Karangasem, IDN Times - Dua pendaki dilaporkan hilang saat menuruni Gunung Agung, Rabu (25/12/2024). Hingga Kamis (26/12/2024) sore, tim SAR gabungan masih belum menemukan keberadaan mereka. Kasi Humas Polres Karangasem, Iptu I Gede Sukadana, mengungkapkan dua pendaki yang hilang adalah Putu Diky Adi Warta (27), warga Kecamatan Mengwi, Kabupaten Badung; dan Ridho Ade Yudistira (22), asal Kecamatan Kediri, Kabupaten Tabanan.
Mereka merupakan bagian dari rombongan berjumlah lima orang yang mendaki Gunung Agung, pada Selasa (24/12/2024). Anggota lainnya adalah Georgi Erfain (19), Rikza Kamiliudin (24), dan Made Eri (18).
"Rombongan ini mendaki melalui jalur Pos Pengubengan, Desa Besakih, Kecamatan Rendang tanpa menggunakan jasa pemandu lokal," ujar Gede Sukadana, Kamis (26/12/2024).
Kelima pendaki memulai perjalanan pukul 02.00 Wita pada Selasa (24/12/2024), dan mencapai puncak Gunung Agung pukul 12.00 Wita, Rabu (25/12/2024). Mereka memutuskan turun sekitar pukul 14.00 Wita.
Saat perjalanan turun mendekati Pos 4, hujan deras tiba-tiba mengguyur. Beberapa pendaki tidak membawa perlengkapan seperti jas hujan, yang menyebabkan rombongan terpisah. Georgi Erfain turun lebih dahulu, diikuti Rikza Kamiliudin dan Made Eri.
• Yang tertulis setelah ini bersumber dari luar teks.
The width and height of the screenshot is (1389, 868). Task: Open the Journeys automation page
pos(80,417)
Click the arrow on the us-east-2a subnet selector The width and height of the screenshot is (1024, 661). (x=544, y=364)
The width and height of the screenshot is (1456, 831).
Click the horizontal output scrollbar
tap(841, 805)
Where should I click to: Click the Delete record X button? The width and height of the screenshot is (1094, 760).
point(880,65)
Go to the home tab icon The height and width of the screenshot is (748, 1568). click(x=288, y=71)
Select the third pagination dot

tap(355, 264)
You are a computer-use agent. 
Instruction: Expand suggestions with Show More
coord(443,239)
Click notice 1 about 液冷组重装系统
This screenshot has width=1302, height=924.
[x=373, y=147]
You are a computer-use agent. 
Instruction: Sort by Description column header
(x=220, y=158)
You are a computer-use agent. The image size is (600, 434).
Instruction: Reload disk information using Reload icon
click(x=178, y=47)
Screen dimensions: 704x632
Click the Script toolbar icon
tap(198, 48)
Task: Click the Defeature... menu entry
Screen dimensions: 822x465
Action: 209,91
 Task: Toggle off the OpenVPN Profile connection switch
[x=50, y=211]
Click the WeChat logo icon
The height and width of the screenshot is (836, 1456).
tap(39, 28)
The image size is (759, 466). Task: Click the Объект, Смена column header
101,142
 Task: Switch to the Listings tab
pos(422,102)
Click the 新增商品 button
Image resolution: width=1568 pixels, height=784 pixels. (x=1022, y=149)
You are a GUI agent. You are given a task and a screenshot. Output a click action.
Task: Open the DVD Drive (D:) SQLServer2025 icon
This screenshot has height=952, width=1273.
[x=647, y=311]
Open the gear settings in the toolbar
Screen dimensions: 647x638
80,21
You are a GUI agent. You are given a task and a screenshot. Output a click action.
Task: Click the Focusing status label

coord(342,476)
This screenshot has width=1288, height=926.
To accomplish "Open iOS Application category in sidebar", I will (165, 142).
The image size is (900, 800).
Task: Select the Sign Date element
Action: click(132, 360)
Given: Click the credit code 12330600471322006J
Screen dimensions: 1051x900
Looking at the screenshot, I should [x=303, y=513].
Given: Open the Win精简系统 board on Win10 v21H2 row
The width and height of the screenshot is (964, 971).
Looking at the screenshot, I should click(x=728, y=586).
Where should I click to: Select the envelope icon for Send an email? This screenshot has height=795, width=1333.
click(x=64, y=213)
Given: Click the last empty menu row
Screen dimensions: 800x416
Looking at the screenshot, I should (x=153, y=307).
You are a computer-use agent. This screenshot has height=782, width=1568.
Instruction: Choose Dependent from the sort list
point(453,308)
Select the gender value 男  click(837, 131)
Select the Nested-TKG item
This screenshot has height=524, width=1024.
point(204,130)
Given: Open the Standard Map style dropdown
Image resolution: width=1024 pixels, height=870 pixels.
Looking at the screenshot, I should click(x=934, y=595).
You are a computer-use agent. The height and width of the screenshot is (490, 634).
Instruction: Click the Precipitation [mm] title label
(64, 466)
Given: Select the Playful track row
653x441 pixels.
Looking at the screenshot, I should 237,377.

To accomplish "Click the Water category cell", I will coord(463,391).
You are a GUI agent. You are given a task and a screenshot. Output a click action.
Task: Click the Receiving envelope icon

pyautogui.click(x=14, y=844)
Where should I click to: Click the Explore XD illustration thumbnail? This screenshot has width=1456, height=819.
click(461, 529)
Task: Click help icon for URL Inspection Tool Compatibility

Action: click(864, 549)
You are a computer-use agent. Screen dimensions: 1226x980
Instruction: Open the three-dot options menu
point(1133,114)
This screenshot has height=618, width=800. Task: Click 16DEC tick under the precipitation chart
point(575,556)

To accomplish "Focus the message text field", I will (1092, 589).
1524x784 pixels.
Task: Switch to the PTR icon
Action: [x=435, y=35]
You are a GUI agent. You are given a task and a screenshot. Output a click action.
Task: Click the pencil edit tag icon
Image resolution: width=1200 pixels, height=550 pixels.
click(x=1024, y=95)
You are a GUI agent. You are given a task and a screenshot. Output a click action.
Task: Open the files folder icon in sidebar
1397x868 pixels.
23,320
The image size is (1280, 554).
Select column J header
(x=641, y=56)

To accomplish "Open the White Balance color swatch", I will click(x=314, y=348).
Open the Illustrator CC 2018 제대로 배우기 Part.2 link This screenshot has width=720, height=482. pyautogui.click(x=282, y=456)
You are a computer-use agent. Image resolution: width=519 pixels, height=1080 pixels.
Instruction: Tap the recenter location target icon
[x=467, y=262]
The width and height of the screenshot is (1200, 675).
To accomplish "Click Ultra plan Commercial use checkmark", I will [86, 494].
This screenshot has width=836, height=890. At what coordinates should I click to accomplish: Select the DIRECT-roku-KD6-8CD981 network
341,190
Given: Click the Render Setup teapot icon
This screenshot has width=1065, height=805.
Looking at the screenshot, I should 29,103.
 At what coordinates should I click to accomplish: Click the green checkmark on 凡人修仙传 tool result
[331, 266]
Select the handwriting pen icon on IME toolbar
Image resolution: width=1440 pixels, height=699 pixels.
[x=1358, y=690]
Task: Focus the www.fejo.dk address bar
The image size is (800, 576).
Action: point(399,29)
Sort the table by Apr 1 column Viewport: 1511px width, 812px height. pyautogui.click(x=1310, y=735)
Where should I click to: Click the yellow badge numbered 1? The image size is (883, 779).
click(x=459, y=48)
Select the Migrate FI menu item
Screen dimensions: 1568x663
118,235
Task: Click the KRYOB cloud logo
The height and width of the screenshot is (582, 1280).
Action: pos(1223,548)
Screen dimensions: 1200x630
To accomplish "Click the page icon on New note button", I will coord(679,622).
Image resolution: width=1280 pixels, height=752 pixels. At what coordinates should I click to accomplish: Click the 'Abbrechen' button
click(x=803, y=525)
Ketiganya berhenti di Pos 4 untuk menunggu Putu Diky dan Ridho Ade. Namun hingga pukul 16.00 Wita, keduanya tidak kunjung tiba.
Georgi, Rikza, dan Made Eri akhirnya melanjutkan perjalanan, lalu tiba di Pos Pengubengan sekitar pukul 20.00 Wita.
"Pada pukul 22.05 Wita, dua pendaki yang tersesat (Putu Diky dan Ridho Ade) sempat mengirim pesan melalui WhatsApp kepada rekan mereka, melaporkan bahwa mereka tersesat," kata Gede Sukadana.